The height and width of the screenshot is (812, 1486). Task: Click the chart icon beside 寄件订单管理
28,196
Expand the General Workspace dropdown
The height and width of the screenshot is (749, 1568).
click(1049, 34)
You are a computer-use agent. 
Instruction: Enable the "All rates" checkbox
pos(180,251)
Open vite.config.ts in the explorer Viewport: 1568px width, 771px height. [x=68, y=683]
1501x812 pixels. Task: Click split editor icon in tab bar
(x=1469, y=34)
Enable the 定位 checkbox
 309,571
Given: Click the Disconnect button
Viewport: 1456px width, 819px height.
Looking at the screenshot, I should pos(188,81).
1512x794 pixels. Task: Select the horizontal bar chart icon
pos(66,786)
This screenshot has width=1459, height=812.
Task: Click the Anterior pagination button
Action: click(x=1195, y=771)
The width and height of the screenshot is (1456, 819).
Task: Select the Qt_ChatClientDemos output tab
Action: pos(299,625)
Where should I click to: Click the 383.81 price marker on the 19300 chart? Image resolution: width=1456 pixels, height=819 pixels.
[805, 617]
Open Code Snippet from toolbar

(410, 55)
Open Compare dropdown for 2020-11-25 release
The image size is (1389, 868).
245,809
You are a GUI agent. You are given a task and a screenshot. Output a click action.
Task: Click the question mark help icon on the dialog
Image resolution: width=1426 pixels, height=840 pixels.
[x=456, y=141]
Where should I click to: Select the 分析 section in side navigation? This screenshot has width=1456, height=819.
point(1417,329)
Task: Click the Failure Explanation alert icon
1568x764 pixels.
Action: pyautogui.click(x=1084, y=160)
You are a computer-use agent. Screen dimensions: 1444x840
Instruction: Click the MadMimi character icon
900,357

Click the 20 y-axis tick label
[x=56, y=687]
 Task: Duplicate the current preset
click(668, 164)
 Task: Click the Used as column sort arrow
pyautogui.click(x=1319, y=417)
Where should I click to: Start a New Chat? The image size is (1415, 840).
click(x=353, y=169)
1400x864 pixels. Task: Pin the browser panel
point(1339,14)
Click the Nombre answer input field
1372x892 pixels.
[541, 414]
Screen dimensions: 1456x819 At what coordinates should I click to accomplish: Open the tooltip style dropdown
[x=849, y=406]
=======
→ **Task details**:
Reproduce the full set of records precisely.

→ **Reply**:
The height and width of the screenshot is (812, 1486). Task: Click the chart icon beside 寄件订单管理
28,196
Expand the General Workspace dropdown
The height and width of the screenshot is (749, 1568).
click(1049, 34)
You are a computer-use agent. 
Instruction: Enable the "All rates" checkbox
pos(180,251)
Open vite.config.ts in the explorer Viewport: 1568px width, 771px height. [x=68, y=683]
1501x812 pixels. Task: Click split editor icon in tab bar
(x=1469, y=34)
Enable the 定位 checkbox
 309,571
Given: Click the Disconnect button
Viewport: 1456px width, 819px height.
Looking at the screenshot, I should pos(188,81).
1512x794 pixels. Task: Select the horizontal bar chart icon
pos(66,786)
This screenshot has width=1459, height=812.
Task: Click the Anterior pagination button
Action: click(x=1195, y=771)
The width and height of the screenshot is (1456, 819).
Task: Select the Qt_ChatClientDemos output tab
Action: pos(299,625)
Where should I click to: Click the 383.81 price marker on the 19300 chart? Image resolution: width=1456 pixels, height=819 pixels.
[805, 617]
Open Code Snippet from toolbar

(410, 55)
Open Compare dropdown for 2020-11-25 release
The image size is (1389, 868).
245,809
You are a GUI agent. You are given a task and a screenshot. Output a click action.
Task: Click the question mark help icon on the dialog
Image resolution: width=1426 pixels, height=840 pixels.
[x=456, y=141]
Where should I click to: Select the 分析 section in side navigation? This screenshot has width=1456, height=819.
point(1417,329)
Task: Click the Failure Explanation alert icon
1568x764 pixels.
Action: pyautogui.click(x=1084, y=160)
You are a computer-use agent. Screen dimensions: 1444x840
Instruction: Click the MadMimi character icon
900,357

Click the 20 y-axis tick label
[x=56, y=687]
 Task: Duplicate the current preset
click(668, 164)
 Task: Click the Used as column sort arrow
pyautogui.click(x=1319, y=417)
Where should I click to: Start a New Chat? The image size is (1415, 840).
click(x=353, y=169)
1400x864 pixels. Task: Pin the browser panel
point(1339,14)
Click the Nombre answer input field
1372x892 pixels.
[541, 414]
Screen dimensions: 1456x819 At what coordinates should I click to accomplish: Open the tooltip style dropdown
[x=849, y=406]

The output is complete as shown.